Llarena no concede entrevistas. No presume. Y no tiene mejor camino que conservar el anonimato que el casco del que se recubre para pasearse con su Harley Davidson. Ningún vecino de Barcelona sospecharía que la bestia negra del soberanismo se desdobla en un ángel del infierno, crucificado en el manillar de su ruidosa moto americana.
Lo que si saben los cachorros de Arran es donde vive. Y por eso lo intimidan y lo coaccionan, hasta el extremo de forzarlo a marcharse de casa temporalmente. Y no es que Llarena sea catalán, que es burgalés, pero reside en Barcelona desde 1992.

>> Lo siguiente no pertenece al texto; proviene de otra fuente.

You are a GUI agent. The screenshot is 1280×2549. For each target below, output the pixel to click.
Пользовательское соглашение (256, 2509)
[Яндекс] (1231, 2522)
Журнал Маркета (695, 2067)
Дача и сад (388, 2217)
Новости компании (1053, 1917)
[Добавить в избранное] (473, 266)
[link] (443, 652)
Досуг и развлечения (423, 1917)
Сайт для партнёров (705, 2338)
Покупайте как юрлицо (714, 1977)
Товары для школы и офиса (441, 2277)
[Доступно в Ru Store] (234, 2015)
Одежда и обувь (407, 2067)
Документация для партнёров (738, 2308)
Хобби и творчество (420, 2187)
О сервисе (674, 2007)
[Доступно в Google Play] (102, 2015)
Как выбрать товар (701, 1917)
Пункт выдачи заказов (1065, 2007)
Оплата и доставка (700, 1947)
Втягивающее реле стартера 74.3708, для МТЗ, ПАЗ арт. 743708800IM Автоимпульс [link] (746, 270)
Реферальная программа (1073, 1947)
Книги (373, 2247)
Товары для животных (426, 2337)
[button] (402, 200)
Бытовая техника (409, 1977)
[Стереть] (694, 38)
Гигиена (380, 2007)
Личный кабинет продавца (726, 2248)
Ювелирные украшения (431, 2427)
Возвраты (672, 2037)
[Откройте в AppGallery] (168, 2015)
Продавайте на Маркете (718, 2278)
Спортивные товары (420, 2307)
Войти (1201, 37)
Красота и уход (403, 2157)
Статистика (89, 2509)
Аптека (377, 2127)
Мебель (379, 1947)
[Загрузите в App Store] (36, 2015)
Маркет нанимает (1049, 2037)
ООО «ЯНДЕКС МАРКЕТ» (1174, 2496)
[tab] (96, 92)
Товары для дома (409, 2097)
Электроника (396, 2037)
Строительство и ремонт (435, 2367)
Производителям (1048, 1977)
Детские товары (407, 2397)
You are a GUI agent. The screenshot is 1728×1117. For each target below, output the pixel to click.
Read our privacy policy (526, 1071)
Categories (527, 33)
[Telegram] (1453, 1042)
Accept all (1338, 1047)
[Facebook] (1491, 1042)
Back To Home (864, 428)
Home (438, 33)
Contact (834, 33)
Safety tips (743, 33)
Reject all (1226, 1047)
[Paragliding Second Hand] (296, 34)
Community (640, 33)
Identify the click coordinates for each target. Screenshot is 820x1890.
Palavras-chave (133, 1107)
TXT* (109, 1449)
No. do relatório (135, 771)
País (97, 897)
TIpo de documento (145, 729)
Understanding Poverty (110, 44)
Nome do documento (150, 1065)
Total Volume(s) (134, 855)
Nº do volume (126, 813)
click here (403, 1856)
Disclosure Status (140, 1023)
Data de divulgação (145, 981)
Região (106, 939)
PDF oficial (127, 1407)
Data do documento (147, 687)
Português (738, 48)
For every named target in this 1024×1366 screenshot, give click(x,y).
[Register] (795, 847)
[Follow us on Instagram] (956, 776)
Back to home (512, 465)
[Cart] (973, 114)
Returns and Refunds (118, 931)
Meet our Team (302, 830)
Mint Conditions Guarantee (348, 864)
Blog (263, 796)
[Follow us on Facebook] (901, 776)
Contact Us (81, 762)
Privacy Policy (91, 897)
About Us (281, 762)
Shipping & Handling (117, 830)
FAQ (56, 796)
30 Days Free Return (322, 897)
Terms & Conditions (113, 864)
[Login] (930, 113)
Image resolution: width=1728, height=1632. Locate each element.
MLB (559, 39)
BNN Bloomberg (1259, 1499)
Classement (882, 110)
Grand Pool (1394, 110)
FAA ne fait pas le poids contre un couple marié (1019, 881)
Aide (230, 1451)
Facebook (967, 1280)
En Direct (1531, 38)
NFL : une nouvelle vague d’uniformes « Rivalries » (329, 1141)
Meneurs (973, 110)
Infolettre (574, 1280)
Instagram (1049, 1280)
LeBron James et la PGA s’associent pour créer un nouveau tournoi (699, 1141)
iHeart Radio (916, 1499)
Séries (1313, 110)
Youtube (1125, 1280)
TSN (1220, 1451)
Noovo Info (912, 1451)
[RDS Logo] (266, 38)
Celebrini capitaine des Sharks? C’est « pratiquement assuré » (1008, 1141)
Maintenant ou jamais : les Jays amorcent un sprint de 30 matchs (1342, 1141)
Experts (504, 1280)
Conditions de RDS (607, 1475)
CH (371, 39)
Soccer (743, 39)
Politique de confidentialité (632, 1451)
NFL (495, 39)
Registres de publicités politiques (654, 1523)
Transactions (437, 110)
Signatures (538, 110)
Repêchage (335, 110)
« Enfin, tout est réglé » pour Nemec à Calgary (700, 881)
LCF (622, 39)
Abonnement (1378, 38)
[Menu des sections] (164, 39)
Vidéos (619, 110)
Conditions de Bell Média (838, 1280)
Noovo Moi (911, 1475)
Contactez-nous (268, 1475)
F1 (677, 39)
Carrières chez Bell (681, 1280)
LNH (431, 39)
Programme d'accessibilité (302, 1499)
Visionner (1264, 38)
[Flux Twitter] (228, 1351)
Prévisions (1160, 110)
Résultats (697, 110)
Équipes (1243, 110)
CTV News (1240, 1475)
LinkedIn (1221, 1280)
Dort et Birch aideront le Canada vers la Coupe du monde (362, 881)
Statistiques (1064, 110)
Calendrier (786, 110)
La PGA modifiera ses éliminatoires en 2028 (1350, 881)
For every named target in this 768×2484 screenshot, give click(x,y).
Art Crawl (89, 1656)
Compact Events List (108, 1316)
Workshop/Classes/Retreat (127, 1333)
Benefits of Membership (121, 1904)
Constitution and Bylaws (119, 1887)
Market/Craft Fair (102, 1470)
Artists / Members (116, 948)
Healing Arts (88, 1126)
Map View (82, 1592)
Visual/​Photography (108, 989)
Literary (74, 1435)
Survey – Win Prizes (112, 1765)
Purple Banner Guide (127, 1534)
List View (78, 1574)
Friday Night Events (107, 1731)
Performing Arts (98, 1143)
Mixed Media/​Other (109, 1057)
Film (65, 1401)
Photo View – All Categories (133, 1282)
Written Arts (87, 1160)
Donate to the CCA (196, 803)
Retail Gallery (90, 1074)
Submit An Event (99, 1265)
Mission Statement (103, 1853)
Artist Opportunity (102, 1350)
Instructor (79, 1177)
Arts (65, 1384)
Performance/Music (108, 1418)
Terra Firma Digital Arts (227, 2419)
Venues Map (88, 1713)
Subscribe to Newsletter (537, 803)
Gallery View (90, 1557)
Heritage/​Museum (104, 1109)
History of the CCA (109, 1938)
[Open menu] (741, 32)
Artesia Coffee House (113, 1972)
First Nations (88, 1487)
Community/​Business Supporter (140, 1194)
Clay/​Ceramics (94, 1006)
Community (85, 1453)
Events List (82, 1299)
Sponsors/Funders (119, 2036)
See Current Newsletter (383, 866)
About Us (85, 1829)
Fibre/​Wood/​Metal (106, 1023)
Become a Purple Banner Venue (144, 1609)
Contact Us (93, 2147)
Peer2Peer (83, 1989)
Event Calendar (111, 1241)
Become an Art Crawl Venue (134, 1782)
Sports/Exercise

El mágico año olímpico, el destino de juez instructor que antes había itinerado de Torrelavega a Burgos, y la ciudad donde fue prosperando hasta alcanzar la presidencia del la Audiencia Provincial. Quiere decirse que Llarena ha vivido la pujanza y degeneración del soberanismo. Y que es difícil abstraerlo de su propia implicación personal, sentimental, llegando a haber declarado hace unos años a El Mundo que el independentismo requiere soluciones políticas.
Las judiciales las administra él desde la Sala Segunda del Supremo. La ocupa desde 2016, pero ha sido en 2017 cuando Llarena ha adquirido un papel canónico y sobrevenido de personificación del Estado. L’Etat c’est moi decía Luis XIV. El estado soy yo, dice Llarena, procesando a los 13 apóstoles del soberanismo con los delitos de rebelión, sedición y malversación.
Un hombre tranquilo es Llarena, dicen hasta sus enemigos. Sereno, flemático. Incluso independiente, pero más que independiente, Llarena debe sentirse solo. En España. Y no digamos en Alemania, cuyos jueces le discuten el delito de rebelión.